来たる2019年7月19日、前作「君の名は。」から3年を経て、新海誠の最新作「天気の子」がいよいよ公開されます。映画『天気の子』予報②
天候の調和が狂った時代で、家出少年の帆高と、不思議な能力を持つ少女の陽菜の二人の恋、そしてそれぞれの選択する生き方を描くこの作品は、前作よりも色濃くなった新海誠の世界、そして豪華キャスト陣に期待せざるを得ません。
新海誠という才能のシンデレラストーリー
会社員として働きながらアニメーション制作をしていた深海誠は、2002年に実質のデビュー作である初の劇場アニメーション、「ほしのこえ」を発表しました。監督・脚本・作画・編集などといった、制作のほとんどを深海誠一人がおこなった25分の短編アニメーションであるこの作品は、第6回文化庁メディア芸術祭特別賞・第8回AMD AWARD BestDirector賞などをはじめ、多数の賞を受賞したのです。
2年後には、初の長編アニメーション「雲の向こう、約束の場所」を発表。巧みな演出や音楽との親和性が高く評価され、この作品は第59回毎日映画コンクールにおいて、宮崎駿監督の「ハウルの動く城」などを抑えて、アニメーション映画賞を受賞しました。
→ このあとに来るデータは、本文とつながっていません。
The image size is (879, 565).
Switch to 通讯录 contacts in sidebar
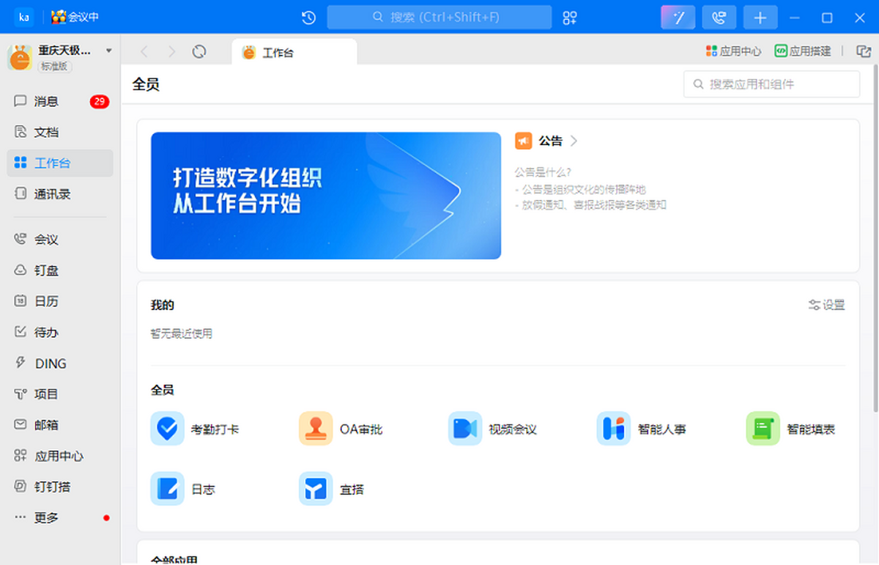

そして新海誠の才能は、今でも名作と名高い次作によって、世間に知れ渡ったのです。
永遠の名作「秒速5センチメートル」
2007年に新海誠が発表した、3部構成の連続短編アニメーション「秒速5センチメートル」。「秒速5センチメートル」予告編 HD版 (5 Centimeters per Second)
完成された情景描写と心情表現、そして、悲しすぎるストーリーと音楽が化学反応を起こし、新海誠ならではの儚くも美しい世界観を放つこの作品は、「君の名は。」が大ヒットしてもなお、新海誠の最高傑作と言われています。
世界観を特化させた実験作「星を追う子ども」「言の葉の庭」
2011年に発表された「星を追う子ども」は、それまでの作風とは大きく異なり、ファンタジー要素が強く、アクションシーンやジブリのオマージュが盛り込まれており、新海誠自身も実験的な側面がある作品だとコメントしています。新海誠『星を追う子ども』特報映像
さらに2013年には、「言の葉の庭」を、劇場公開と同時にDVD&Blu-rayのパッケージも先行発売。この作品は、新宿御苑を舞台に、主人公とヒロインの二人の関係性、そしてそこに降り注ぐ雨をとにかく美しく描写しています。
映画『言の葉の庭』予告編映像
新境地を開拓したマニアックな作品でありながら、秒速5センチメートルの興行収入を10日で突破し、新海誠の代表作の1つとなりました。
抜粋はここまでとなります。